GELESENES ANWENDEN
a - Nenne bitte alle wörtlich zitierten Äußerungen aus dem Artikel über die Hartz-IV-Forderung des DGB.
b - Setze den Artikel über die Hartz-IV-Forderung des DGB nach seinem letzten Satz fort.

TEXTAUSZUG
☆ ☆ ☆ ☆ ☆ ☆ ☆

Deutscher Gewerkschaftsbund fordert deutlich höhere Hartz-IV-Sätze

DGB-Vorsitzender Reiner Hoffmann

Der Deutsche Gewerkschaftsbund (DGB) hat von der Bundesregierung eine Anhebung der Hartz-IV-Sätze gefordert. Es gebe "Defizite im System der sozialen Sicherung", sagte der DGB-Vorsitzende Reiner Hoffmann der Zeitung "neues deutschland" vom Samstag. "Die Hartz-IV-Sätze müssen deutlich angehoben werden - höhere finanzielle Hilfen für Erwerbslose sind auf jeden Fall nötig, unabhängig davon, wie die Debatte über einen öffentlichen Beschäftigungssektor ausgeht", ergänzte er.

Der frühere VW-Personalvorstand Peter Hartz, der die nach ihm benannte Arbeitsmarktreform ausarbeitete, übte indes scharfe Kritik an der Idee eines sogenannten solidarischen Grundeinkommens. "Es wäre ein Salto rückwärts", sagte er der "Bild"-Zeitung. "Wir haben mit der Reform gerade die Erwerbslosen aus der Sackgasse geholt und ihnen den Arbeitsmarkt geöffnet - sie würden jetzt wieder als zweitklassig eingestuft", sagte Hartz.

☆ ☆ ☆ ☆ ☆ ☆ ☆

Daten zur Verortung von Pixelkoordinaten
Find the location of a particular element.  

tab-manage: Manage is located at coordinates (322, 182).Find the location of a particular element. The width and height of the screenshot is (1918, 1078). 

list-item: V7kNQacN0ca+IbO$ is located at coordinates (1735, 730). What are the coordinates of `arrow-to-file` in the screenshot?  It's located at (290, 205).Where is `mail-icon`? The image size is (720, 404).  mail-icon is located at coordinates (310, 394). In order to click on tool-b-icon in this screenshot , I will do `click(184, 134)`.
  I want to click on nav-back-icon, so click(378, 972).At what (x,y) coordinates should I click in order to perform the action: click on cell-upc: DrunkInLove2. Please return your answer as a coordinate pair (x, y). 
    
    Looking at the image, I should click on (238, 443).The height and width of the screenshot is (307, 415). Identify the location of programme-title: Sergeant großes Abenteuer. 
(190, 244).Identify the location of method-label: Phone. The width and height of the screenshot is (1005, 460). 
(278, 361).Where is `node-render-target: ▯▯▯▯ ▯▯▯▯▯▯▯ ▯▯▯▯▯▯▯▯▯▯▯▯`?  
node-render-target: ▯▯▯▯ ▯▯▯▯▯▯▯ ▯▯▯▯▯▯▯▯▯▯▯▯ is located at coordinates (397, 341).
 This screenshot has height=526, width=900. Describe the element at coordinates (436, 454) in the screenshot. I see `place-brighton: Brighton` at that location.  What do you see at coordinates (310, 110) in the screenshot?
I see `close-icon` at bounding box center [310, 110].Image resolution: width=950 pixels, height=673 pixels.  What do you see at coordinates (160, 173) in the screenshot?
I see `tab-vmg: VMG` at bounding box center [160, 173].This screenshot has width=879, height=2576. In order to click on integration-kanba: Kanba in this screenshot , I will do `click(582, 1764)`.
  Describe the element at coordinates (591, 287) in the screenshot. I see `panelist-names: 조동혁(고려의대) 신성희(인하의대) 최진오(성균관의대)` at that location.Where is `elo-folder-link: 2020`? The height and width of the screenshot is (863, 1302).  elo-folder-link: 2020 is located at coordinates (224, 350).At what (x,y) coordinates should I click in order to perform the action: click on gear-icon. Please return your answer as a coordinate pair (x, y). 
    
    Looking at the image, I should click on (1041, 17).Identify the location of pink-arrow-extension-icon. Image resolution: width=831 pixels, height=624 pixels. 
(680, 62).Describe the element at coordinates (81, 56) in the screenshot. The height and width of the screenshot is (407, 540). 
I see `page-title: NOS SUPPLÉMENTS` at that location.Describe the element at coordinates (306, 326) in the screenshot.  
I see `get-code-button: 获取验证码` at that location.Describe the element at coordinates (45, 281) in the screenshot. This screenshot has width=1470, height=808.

☆ ☆ ☆ ☆ ☆ ☆ ☆

LÖSUNGEN
a -
- "Defizite im System der sozialen Sicherung"
- "Die Hartz-IV-Sätze müssen deutlich angehoben werden - höhere finanzielle Hilfen für Erwerbslose sind auf jeden Fall nötig, unabhängig davon, wie die Debatte über einen öffentlichen Beschäftigungssektor ausgeht"
- "Es wäre ein Salto rückwärts"
- "Wir haben mit der Reform gerade die Erwerbslosen aus der Sackgasse geholt und ihnen den Arbeitsmarkt geöffnet - sie würden jetzt wieder als zweitklassig eingestuft"

b -
Insbesondere beim linken SPD-Flügel waren zuletzt Forderungen nach grundlegenden Korrekturen an den Hartz-IV-Gesetzen laut geworden. Bundesarbeitsminister Hubertus Heil (SPD) äußerte sich dazu eher skeptisch, sprach aber zuletzt von möglichen Leistungserhöhungen.

Heil plädiert zudem für die Schaffung eines sozialen Arbeitsmarkts, von dem Langzeitarbeitslose profitieren sollen. Ein solcher ist auch im Koalitionsvertrag von Union und SPD auf Bundesebene vorgesehen.

In der SPD wird zudem der Vorschlag von Berlins Regierendem Bürgermeister Michael Müller diskutiert, ein solidarisches Grundeinkommen einzuführen. Es sieht gemeinnützige Tätigkeiten auf Mindestlohnbasis vor.